Cesena, l’arte dei wafer: Babbi festeggia i 70 anni di impresa

Una targa per i meriti straordinari all’impresa dolciaria Babbi  è stata consegnata da Confartigianato cesenate al fondatore Giulio Babbi, ai figli e ai nipoti. L’incontro è avvenuto nello stabilimento nel comune di Bertinoro alla presenza di  Daniela Pedduzza del Gruppo di Presidenza, del segretario Stefano Bernacci, del vicesegretario Giampiero Placuzzi ricevuti con la consueta ospitalità da Giulio Babbi, dai figli Piero, Gianni, Carlo, dalla nipote Chiara in rappresentanza della quarta generazione (sono cinque i nipoti in impresa) e dal direttore Pierpaolo Colombo. “Settant’anni di impresa ad altissimi livelli e sempre crescenti – si sono complimentati i vertici di Confartigianato – sono un traguardo di unica eccellenza  e costituiscono la base di partenza per futuri successi. Un’impresa rimasta sempre familiare che oggi conta più di duecento dipendenti più gli agenti rappresentanti e nel mondo”.
“Ci onora il fatto che Attilio Babbi, il padre di Giulio scomparso a 97 anni nel 2003, insieme al figlio Giulio fondatore dell’impresa nel 1952 sia stato nostro associato – hanno aggiunto i vertici di Confartigianato – e che Giulio, Piero, Gianni e Carlo siano sempre stati vicino alla associazione. In tutti questi anni abbiamo potuto seguire da vicino la crescita impetuosa, ma mai frenetica, dell’azienda nei due settori degli ingredienti per il gelato e dei prodotti dolciari. Viennesi e waferini Babbi sono un marchio non solo di chi li produce, con la famosa ricetta di Attilio, ma anche della nostra città e del nostro territorio dove l’impresa è nata, nella sede di via Pietro Turchi a Madonna delle Rose, trasferendosi nel 1990 a Bertinoro. Siamo tutti grati alla Babbi per la dolcezza del palato che gratifica con le sue delizie”.

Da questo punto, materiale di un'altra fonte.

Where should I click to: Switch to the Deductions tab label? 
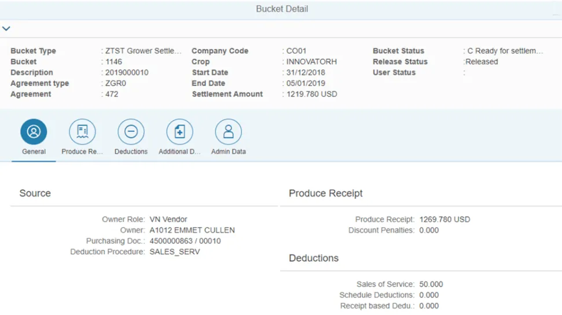pyautogui.click(x=131, y=151)
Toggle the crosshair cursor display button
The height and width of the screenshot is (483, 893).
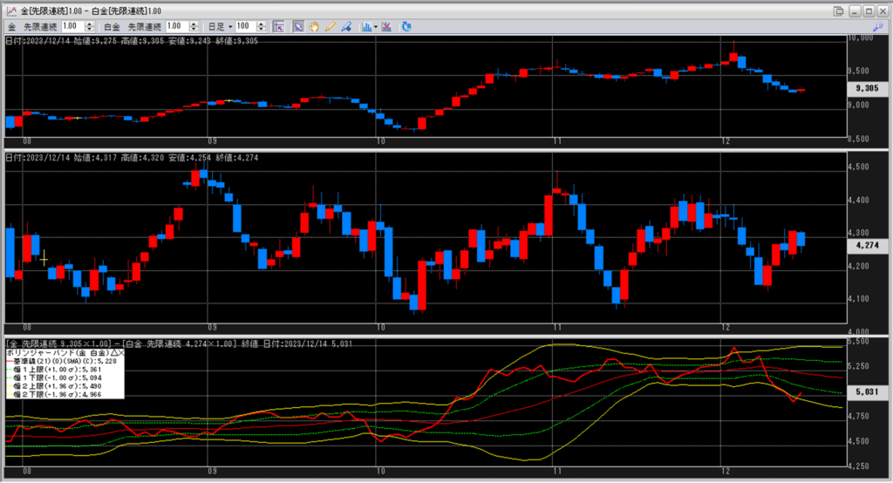tap(279, 26)
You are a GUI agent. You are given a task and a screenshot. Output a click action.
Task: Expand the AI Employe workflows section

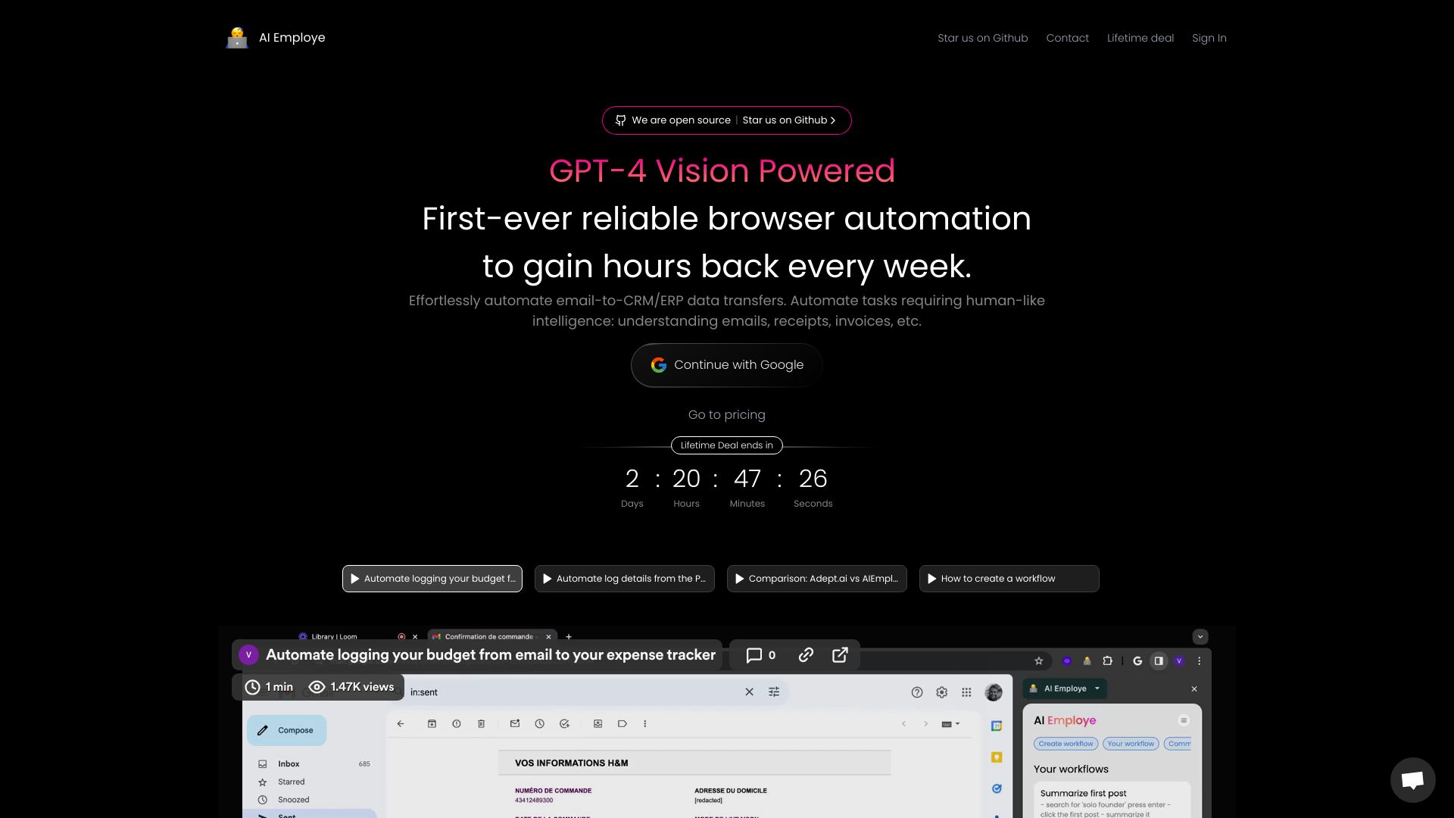point(1181,719)
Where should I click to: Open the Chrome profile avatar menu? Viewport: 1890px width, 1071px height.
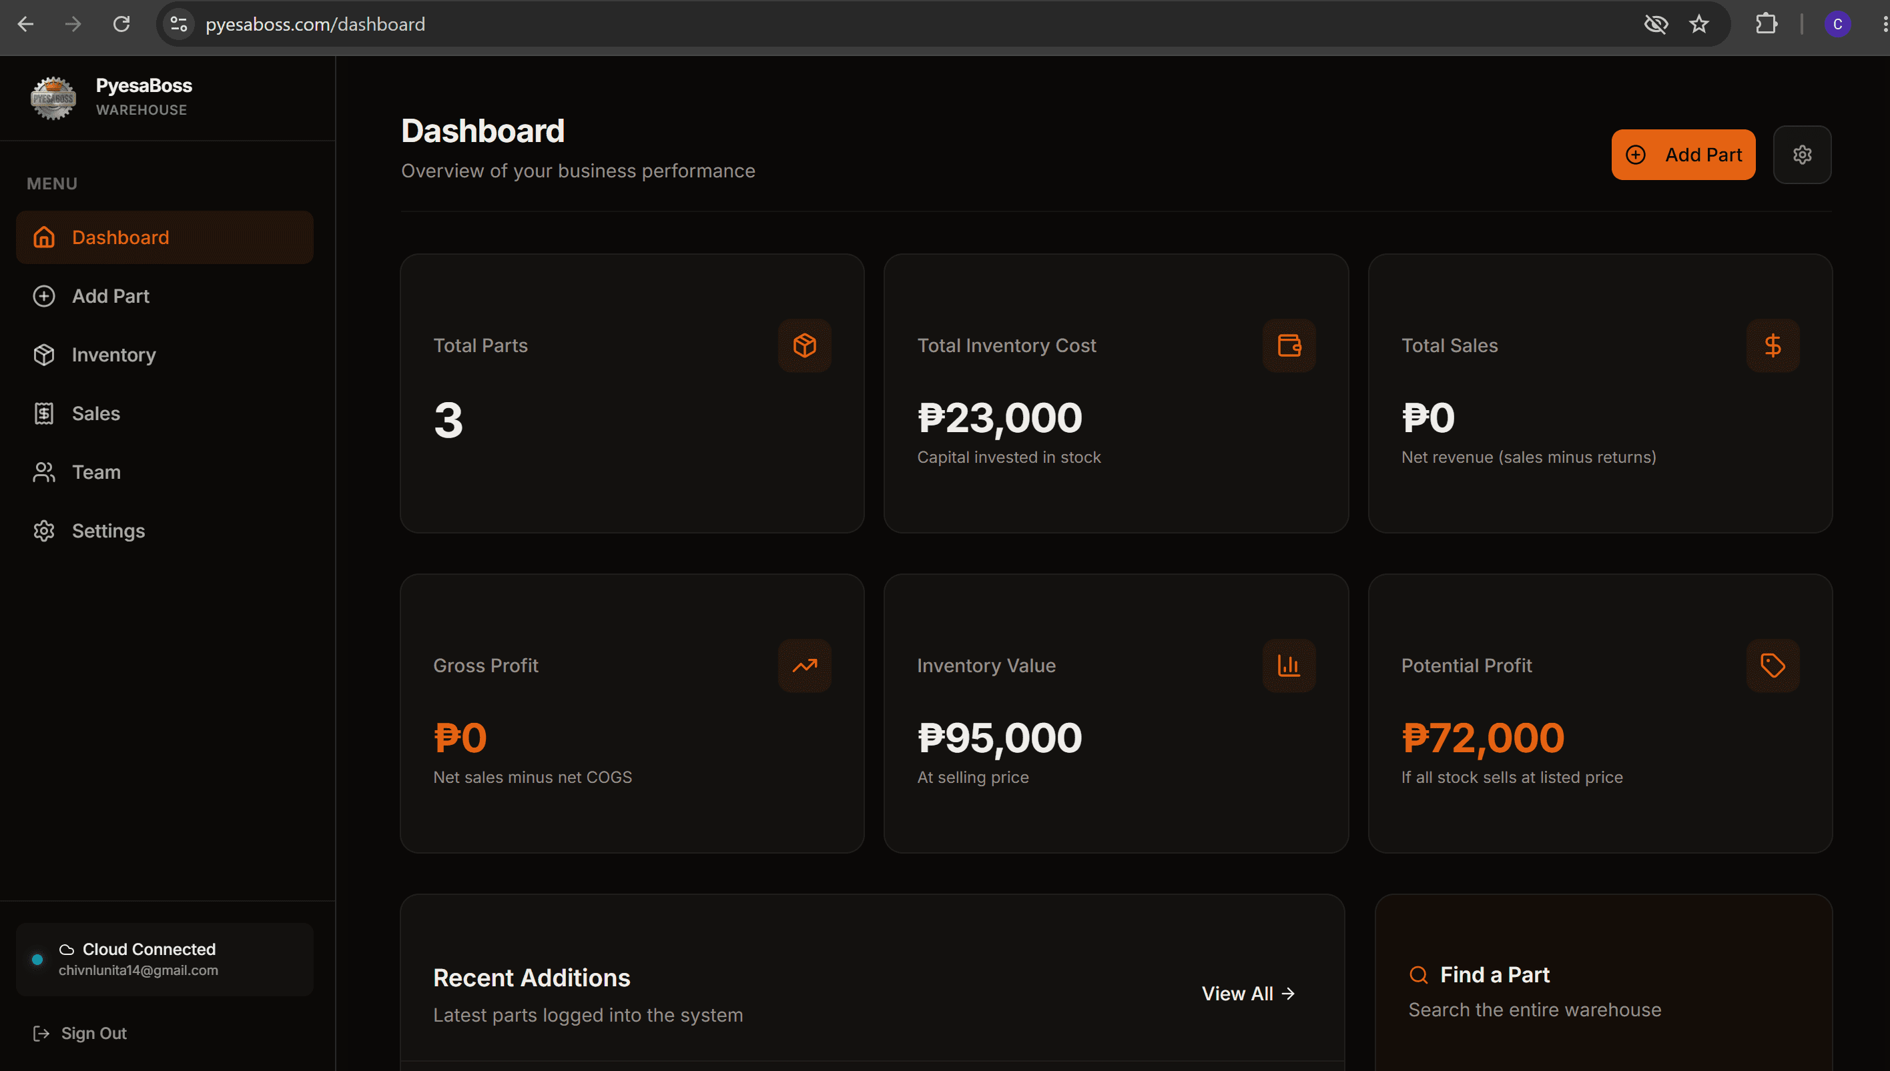point(1837,24)
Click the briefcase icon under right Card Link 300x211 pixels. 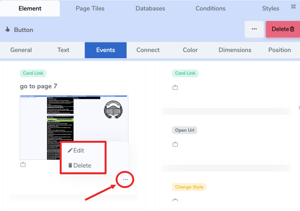click(175, 88)
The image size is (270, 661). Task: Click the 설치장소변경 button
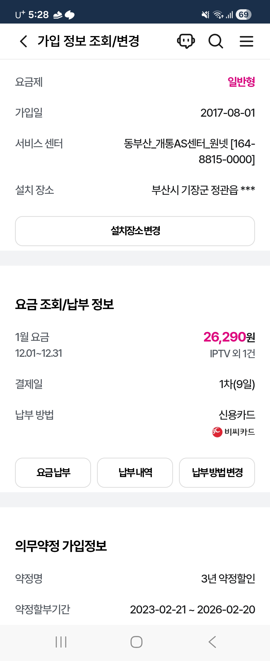135,231
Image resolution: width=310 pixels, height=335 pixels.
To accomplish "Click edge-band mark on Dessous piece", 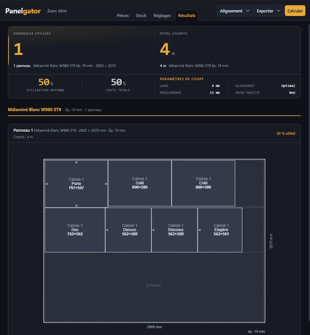I will tap(154, 230).
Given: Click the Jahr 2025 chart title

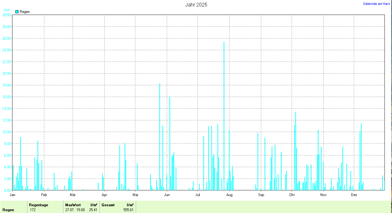Looking at the screenshot, I should 196,5.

Giulio Babbi, che compirà 94 anni il 20 dicembre prossimo, ha consegnato a Confartigianato il libro “Babbi, storia di una famiglia”, in cui narra in prima persona le vicende aziendali e familiari e ha annunciato che lo stabilimento si ingrandirà con nuovi edifici. “Una storia quella aziendale e familiare della ‘Babbi’- ha auspicato Confartigianato – che va raccontata e diffusa  capillarmente anche nelle scuole per seminare e far crescere tra i nostri giovani il desiderio di fare impresa, grazie a questa azienda testimone insigne del senso e della bellezza che il fare impresa bene può dare alla vita”.